I assume that if the sphere size stays the same and the flux factor goes down, they're just not going to be as effective for sculpting because they won't hold as well, and they won't have the same satisfying snap, etc. The lack of a workable alternative is just as good for me as a teaching point as a workable alternative would be; I'll have fun with this. I appreciate your assistance to total stranger.

I find it funny, after reading your post, that the CPSC in its Notice of Proposed Rulemaking says, "Thus, it might be possible for manufacturers to make magnet sets that contain strong magnets so long as the magnets are sufficiently large, although the large size could reduce their utility."

Well, that's an understatement, apparently.

Professor X

Various magnets

To get a, literal, feel for how these things behave, I do strongly recommend you hit eBay and get some cheap magnets there, both the little strong silver ones and the black shiny "rattlesnake egg" type (which can be had as spheres as well as elongated ovals).

_To be done_
a) In the magnet post, why does the writer expect magnet spheres that keep the same size but have a lower flux factor to be less effective for sculpting?
b) From the magnet post, extract the passage from "Well, that's an" up to and including "as elongated ovals).".
c) Shorten the paragraph of the magnet post that begins "To get a, literal, feel" while keeping its main facts.
The entries that follow have no connection to the magnet post above.

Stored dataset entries
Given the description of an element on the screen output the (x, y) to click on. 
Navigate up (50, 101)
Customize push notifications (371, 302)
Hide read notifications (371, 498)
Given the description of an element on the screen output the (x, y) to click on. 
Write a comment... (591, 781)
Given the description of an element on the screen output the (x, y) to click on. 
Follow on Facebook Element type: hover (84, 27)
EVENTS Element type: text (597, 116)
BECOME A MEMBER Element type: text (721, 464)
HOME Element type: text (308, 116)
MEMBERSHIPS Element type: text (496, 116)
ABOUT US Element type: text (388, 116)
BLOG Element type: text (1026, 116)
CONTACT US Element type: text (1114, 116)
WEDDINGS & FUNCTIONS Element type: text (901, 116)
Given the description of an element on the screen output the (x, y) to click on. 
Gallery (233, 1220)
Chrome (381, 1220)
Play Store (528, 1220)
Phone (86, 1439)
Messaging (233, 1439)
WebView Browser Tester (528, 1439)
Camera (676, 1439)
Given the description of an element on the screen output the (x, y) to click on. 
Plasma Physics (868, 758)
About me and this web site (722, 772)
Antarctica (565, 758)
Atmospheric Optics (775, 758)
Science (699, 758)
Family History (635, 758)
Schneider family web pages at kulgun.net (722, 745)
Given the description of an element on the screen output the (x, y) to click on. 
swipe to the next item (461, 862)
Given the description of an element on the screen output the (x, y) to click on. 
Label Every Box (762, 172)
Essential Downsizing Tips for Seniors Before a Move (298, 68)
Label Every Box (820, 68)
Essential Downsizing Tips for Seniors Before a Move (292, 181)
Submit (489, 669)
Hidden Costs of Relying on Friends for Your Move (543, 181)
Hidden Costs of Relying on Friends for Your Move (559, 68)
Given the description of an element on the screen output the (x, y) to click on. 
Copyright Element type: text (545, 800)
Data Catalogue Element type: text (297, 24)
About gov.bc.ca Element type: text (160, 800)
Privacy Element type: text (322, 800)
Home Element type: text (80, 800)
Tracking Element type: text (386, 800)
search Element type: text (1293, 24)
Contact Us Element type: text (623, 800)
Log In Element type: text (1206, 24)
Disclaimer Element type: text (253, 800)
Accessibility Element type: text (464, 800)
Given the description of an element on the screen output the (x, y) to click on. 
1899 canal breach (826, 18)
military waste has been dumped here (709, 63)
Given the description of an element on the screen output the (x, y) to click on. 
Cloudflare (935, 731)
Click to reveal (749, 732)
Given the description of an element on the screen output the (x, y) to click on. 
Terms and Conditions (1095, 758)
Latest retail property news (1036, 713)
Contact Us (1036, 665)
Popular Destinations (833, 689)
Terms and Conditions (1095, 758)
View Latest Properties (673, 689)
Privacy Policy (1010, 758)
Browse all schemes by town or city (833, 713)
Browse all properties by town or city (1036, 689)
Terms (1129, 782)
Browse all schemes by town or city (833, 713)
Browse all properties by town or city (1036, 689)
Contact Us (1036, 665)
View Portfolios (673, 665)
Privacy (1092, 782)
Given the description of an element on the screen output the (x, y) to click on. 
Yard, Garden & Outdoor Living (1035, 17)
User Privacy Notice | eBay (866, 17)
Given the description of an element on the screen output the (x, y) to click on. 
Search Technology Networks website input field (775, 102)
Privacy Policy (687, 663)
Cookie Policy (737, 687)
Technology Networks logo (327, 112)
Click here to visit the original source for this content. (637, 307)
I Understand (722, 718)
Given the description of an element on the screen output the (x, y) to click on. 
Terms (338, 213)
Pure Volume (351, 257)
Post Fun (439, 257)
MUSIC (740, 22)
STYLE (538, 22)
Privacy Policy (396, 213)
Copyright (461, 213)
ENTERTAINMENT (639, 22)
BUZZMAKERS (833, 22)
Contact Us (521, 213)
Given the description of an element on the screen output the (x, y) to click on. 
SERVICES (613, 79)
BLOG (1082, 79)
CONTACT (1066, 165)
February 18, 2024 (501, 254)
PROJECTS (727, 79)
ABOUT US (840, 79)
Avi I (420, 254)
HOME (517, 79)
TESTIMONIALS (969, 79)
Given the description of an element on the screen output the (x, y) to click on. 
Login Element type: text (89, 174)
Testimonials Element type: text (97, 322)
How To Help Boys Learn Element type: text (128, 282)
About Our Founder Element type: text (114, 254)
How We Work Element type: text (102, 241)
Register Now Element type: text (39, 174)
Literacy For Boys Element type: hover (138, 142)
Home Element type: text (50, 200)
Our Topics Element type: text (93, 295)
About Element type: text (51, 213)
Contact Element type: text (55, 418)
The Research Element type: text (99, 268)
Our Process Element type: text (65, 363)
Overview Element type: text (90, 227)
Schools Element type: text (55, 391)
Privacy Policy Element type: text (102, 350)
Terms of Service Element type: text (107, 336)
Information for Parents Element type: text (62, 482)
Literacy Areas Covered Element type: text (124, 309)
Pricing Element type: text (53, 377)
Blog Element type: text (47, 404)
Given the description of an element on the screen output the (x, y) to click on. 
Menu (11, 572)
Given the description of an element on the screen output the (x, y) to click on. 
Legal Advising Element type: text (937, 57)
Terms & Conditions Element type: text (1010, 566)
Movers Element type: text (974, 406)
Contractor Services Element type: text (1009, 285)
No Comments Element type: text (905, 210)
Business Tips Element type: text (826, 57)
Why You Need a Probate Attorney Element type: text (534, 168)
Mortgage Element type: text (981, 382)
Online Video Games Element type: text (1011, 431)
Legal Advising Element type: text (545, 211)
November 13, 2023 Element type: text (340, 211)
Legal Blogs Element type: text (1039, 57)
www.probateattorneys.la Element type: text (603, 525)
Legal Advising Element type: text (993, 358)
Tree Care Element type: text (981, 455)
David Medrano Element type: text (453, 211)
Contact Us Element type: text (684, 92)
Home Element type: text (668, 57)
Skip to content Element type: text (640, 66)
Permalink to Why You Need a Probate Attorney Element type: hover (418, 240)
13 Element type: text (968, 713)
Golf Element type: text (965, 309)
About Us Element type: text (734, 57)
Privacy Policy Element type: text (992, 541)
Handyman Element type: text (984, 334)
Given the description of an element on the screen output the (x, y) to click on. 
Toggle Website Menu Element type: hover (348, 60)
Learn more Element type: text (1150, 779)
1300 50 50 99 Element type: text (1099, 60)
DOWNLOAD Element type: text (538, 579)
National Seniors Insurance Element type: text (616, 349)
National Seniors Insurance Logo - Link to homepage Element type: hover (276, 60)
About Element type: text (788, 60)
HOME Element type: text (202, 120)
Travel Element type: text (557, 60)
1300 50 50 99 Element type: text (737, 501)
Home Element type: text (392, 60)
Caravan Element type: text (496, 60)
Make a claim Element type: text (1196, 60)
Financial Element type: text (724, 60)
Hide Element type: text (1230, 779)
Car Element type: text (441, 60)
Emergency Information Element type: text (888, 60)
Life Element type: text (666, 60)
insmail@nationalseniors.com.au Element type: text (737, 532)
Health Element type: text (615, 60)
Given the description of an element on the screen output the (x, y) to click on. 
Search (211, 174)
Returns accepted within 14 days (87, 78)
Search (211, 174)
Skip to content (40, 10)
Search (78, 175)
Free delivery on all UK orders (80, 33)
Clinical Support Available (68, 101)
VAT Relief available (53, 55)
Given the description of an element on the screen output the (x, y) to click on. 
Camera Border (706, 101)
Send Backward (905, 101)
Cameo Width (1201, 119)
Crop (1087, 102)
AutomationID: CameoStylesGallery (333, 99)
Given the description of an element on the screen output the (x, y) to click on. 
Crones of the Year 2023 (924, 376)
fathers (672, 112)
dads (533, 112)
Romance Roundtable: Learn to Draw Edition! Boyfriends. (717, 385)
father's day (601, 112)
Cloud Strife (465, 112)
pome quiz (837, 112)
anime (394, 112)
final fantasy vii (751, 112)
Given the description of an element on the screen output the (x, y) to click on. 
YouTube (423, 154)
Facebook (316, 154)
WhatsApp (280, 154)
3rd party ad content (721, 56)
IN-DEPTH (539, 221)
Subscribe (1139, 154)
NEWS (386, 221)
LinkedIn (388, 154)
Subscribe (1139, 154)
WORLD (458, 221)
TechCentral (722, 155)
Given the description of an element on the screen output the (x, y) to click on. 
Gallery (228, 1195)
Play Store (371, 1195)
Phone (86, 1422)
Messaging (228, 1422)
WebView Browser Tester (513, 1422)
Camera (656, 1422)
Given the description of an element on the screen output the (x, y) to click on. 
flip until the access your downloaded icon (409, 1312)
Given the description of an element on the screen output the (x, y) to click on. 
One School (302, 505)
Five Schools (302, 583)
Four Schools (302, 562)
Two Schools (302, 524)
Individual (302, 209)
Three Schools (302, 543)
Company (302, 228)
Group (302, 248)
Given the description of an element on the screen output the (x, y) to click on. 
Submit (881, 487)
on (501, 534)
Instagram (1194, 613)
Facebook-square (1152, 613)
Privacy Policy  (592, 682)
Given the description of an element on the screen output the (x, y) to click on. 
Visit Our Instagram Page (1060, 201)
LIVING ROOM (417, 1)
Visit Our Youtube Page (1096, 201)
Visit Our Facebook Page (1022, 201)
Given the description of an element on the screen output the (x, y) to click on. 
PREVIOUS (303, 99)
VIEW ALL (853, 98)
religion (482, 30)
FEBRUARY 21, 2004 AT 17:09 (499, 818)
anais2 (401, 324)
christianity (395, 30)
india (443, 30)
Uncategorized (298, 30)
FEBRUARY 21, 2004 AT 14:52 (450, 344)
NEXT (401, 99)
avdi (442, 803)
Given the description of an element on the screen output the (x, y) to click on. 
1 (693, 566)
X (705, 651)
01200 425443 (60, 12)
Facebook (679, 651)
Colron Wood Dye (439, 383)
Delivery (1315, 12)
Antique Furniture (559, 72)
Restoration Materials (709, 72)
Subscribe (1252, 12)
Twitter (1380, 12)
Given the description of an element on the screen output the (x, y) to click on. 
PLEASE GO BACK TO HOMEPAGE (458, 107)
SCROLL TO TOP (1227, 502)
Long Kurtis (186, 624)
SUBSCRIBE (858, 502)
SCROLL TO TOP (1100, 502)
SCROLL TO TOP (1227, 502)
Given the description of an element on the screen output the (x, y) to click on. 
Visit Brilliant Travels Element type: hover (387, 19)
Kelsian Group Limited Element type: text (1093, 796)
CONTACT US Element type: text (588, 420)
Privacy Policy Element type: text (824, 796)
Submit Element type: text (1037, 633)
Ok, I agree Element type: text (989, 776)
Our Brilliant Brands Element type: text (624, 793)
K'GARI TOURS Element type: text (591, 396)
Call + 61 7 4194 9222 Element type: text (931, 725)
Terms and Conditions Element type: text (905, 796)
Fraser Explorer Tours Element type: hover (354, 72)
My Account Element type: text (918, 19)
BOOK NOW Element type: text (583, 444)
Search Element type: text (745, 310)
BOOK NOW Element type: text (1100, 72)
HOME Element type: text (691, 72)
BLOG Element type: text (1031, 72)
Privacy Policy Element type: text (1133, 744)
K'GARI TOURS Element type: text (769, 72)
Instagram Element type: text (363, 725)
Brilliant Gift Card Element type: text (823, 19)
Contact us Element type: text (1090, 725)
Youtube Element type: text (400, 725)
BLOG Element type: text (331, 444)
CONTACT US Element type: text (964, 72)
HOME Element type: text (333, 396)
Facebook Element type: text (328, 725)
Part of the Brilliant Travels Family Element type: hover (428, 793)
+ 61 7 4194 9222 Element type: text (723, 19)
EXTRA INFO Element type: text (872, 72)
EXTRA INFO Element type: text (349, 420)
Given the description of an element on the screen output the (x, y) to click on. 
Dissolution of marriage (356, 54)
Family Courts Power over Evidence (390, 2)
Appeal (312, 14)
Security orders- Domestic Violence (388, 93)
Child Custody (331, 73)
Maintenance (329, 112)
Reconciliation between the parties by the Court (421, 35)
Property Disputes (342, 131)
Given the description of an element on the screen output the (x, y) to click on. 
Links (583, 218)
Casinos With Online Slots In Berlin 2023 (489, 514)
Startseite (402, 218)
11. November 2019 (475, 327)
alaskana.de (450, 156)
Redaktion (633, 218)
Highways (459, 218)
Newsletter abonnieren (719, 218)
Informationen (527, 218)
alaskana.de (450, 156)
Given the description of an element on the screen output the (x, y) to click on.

_Solutions to the exercise_
a) The writer expects them to be less effective because they won't hold as well and won't have the same satisfying snap.

b)
Well, that's an understatement, apparently.

Professor X

Various magnets

To get a, literal, feel for how these things behave, I do strongly recommend you hit eBay and get some cheap magnets there, both the little strong silver ones and the black shiny "rattlesnake egg" type (which can be had as spheres as well as elongated ovals).

c) The writer strongly recommends buying cheap magnets on eBay to get a literal feel for how they behave. Both the little strong silver ones and the black shiny "rattlesnake egg" type are suggested, and the latter come as spheres or elongated ovals.